[Collected data entries]
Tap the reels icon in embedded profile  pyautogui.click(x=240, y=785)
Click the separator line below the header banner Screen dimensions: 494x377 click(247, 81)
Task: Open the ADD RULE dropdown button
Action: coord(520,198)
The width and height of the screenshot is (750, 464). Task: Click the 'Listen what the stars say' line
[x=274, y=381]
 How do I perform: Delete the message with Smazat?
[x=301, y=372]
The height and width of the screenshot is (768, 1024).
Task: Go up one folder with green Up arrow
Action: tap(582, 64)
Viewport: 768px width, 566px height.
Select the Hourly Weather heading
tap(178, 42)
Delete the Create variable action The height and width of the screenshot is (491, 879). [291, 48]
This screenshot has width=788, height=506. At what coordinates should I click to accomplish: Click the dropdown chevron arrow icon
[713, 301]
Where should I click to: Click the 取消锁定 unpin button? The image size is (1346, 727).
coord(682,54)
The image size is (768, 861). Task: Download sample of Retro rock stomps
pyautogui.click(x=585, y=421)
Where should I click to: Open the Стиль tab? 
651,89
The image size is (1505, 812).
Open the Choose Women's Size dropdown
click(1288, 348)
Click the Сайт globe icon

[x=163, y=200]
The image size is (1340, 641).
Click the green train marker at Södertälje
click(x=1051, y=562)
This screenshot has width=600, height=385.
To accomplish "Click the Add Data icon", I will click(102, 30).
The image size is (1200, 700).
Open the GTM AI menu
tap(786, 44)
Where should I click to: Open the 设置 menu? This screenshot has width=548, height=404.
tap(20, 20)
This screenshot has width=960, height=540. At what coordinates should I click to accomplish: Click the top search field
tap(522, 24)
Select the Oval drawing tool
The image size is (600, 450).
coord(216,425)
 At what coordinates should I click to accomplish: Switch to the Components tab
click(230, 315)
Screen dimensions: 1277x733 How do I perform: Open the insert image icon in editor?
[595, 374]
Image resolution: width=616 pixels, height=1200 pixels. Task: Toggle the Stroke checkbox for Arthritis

Task description – Please quote every record above exactly as it appears.

Your response –
Tap the reels icon in embedded profile  pyautogui.click(x=240, y=785)
Click the separator line below the header banner Screen dimensions: 494x377 click(247, 81)
Task: Open the ADD RULE dropdown button
Action: coord(520,198)
The width and height of the screenshot is (750, 464). Task: Click the 'Listen what the stars say' line
[x=274, y=381]
 How do I perform: Delete the message with Smazat?
[x=301, y=372]
The height and width of the screenshot is (768, 1024).
Task: Go up one folder with green Up arrow
Action: tap(582, 64)
Viewport: 768px width, 566px height.
Select the Hourly Weather heading
tap(178, 42)
Delete the Create variable action The height and width of the screenshot is (491, 879). [291, 48]
This screenshot has width=788, height=506. At what coordinates should I click to accomplish: Click the dropdown chevron arrow icon
[713, 301]
Where should I click to: Click the 取消锁定 unpin button? The image size is (1346, 727).
coord(682,54)
The image size is (768, 861). Task: Download sample of Retro rock stomps
pyautogui.click(x=585, y=421)
Where should I click to: Open the Стиль tab? 
651,89
The image size is (1505, 812).
Open the Choose Women's Size dropdown
click(1288, 348)
Click the Сайт globe icon

[x=163, y=200]
The image size is (1340, 641).
Click the green train marker at Södertälje
click(x=1051, y=562)
This screenshot has width=600, height=385.
To accomplish "Click the Add Data icon", I will click(102, 30).
The image size is (1200, 700).
Open the GTM AI menu
tap(786, 44)
Where should I click to: Open the 设置 menu? This screenshot has width=548, height=404.
tap(20, 20)
This screenshot has width=960, height=540. At what coordinates should I click to accomplish: Click the top search field
tap(522, 24)
Select the Oval drawing tool
The image size is (600, 450).
coord(216,425)
 At what coordinates should I click to accomplish: Switch to the Components tab
click(230, 315)
Screen dimensions: 1277x733 How do I perform: Open the insert image icon in editor?
[595, 374]
Image resolution: width=616 pixels, height=1200 pixels. Task: Toggle the Stroke checkbox for Arthritis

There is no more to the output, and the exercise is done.